I’ve been hoping for this book for some time, ever since Kanon’s first novel Los Alamos was published in 1997 in fact. That was an intelligent and morally complex novel of spying, a fictional reflection on real events at the Manhattan Project during WWII. The Accomplice matches Los Alamos for it’s intelligence and complexity and it has real heart. This is a story readers can become emotionally involved in.

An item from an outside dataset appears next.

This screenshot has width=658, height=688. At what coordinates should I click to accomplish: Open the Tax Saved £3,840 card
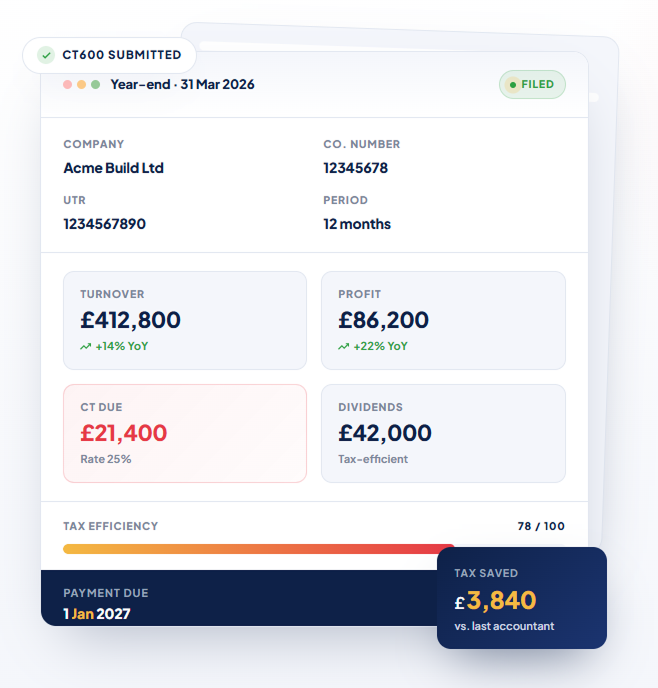click(522, 598)
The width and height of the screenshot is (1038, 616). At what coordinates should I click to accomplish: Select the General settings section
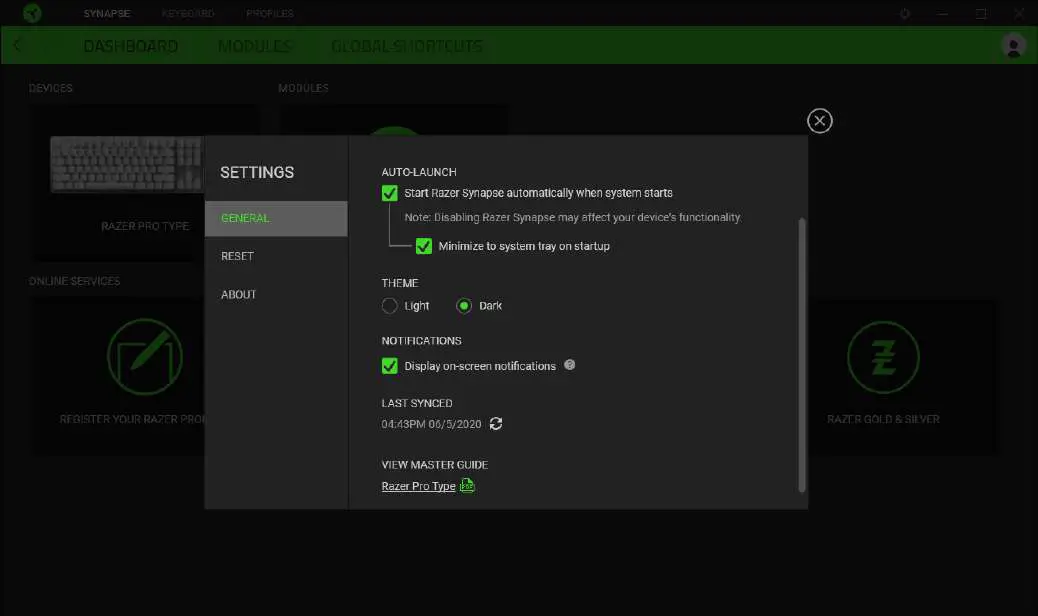pos(245,218)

Hamburg 1962. Aaron tries to convince Max to pack in his job, his crusade, as a Nazi hunter. Max’s heart can’t take it anymore, Aaron suggests he retire to Israel or America. But Aaron doesn’t realise Max summoned him from America to take over the organisation, he wants to retire but also wants the organisation to continue after he is gone. Max just got Pidulski but there are many war criminals still out there, Mengele and Schramm for instance. Aaron doesn’t have the same passion for Nazi hunting. He doesn’t feel the same connection to the past as Max does, even though his own mother died in Germany after Aaron and his father escaped, something his father felt guilt over for the rest of his life:

“She didn’t die because she stayed. She died because they killed her…” [Max offers]

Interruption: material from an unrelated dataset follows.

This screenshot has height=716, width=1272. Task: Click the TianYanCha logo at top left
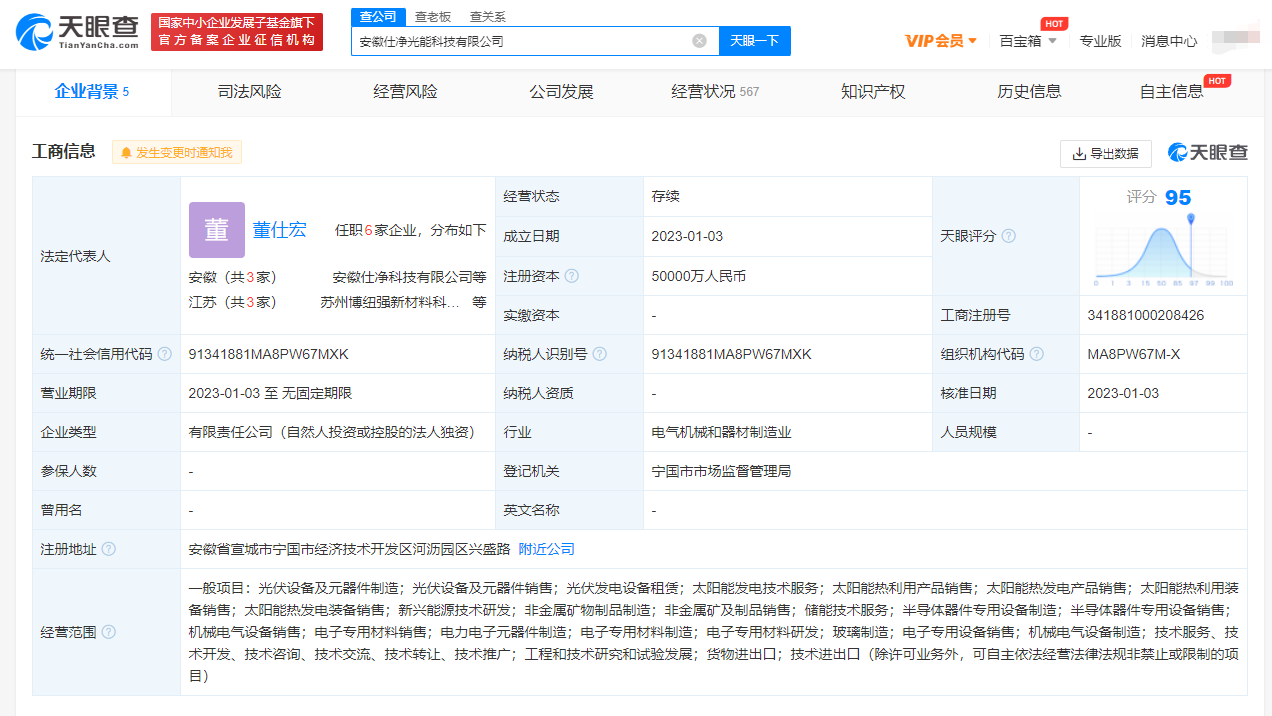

The dead haunt Max, he is resentful of Simon Wiesenthal claiming the credit for capturing Eichmann, grabbing all the funds. The old man is applying his best efforts to emotional blackmailing Aaron when his friend Fritz Gruber a ‘decent’ journalist turns up. The three men chat, as Fritz leaves, Max rises from his seat instantly stumbling, muttering ‘him’, as he falls. It’s his heart playing up but he has seen a ghost, Schramm – right there walking past the café. He tries to tell Aaron and Fritz but they only have Max’s health in mind, they think he’s rambling. After all, Schramm is dead. Max revives in the St. Georg hospital but his condition will never improve. First chance Max gets he pleads with Aaron to get Schramm, second in command to Mengele at Auschwitz, the man responsible for Max’s son Daniel’s death. When Max and Daniel arrived at Auschwitz Otto Schramm recognised him, the two worked in the same hospital before the war. Schramm told Max he had a job for him as a doctor, told him to leave the boy, he would see him again after the delousing. Schramm knew the boy would die in the gas chamber, all the while talking to Max as if nothing was happening. It was then that Max became complicit in the camp experiments, although it’s far more nuanced than that. This is the first example of an accomplice.

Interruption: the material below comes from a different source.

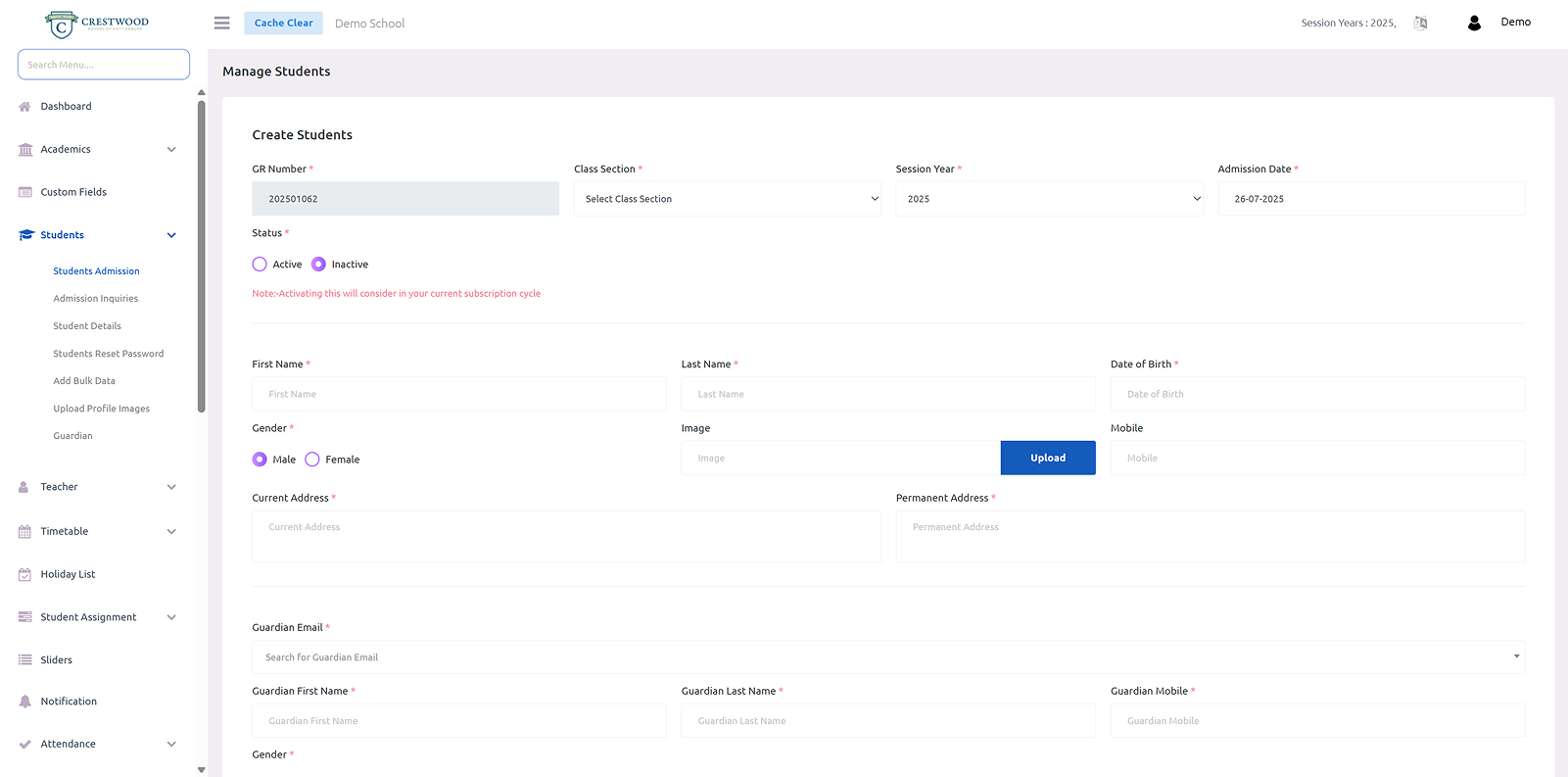
Task: Open Admission Inquiries submenu item
Action: (x=95, y=299)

After the war Otto Schramm fled to Argentina, he later changed his name to Braun, then worried about being captured by the Israelis he faked his death. Why would he be foolhardy enough to show up in Hamburg now? Fritz finds out that Doro Lessing, Schramm’s ex-wife, is being buried. At the funeral Aaron sees Hanna Crane, Schramm’s daughter, for the first time. Schramm eventually turns up but he has a bodyguard and the two men can’t get near him, alerted he flees back to South America.

Mossad want firm evidence before helping Aaron. When Max dies, Aaron takes a look at the files on Schramm, the grotesque torture and murder orchestrated by Mengele and his people, he is horrified and motivated. The best way to get to Schramm is through his daughter Hanna. So Aaron engineers a meeting, it isn’t long before he’s involved with Hanna. Just how compromised is she by her father? As the net closes on Schramm, Mossad and the CIA have their own agendas.

Nothing is black and white in this exploration of human frailty and the complexity of compromise, even in the hunt for a war criminal. When Schramm tries to squirm out of his responsibility for his crimes trotting out the old defence: ‘I was just obeying orders’ it’s easily refuted. But the book places it’s other characters, Aaron and Hanna, in the midst of choices that are not either wholly good or bad, the morality of each decision has to be weighed, it’s a true test of character. I don’t want to give anything away but as readers we are faced with considering the how we would react as the situation changes. The Accomplice is about identity and being faced with decisions that go to the very heart of who you are.

Kanon draws the setting subtly, the dialogue seems right, and the writing is taut and spare. Weaving in and it of real history is elegantly and cleverly done. The most impressive historical thriller I have read since The Elegant Lie by Sam Eastland.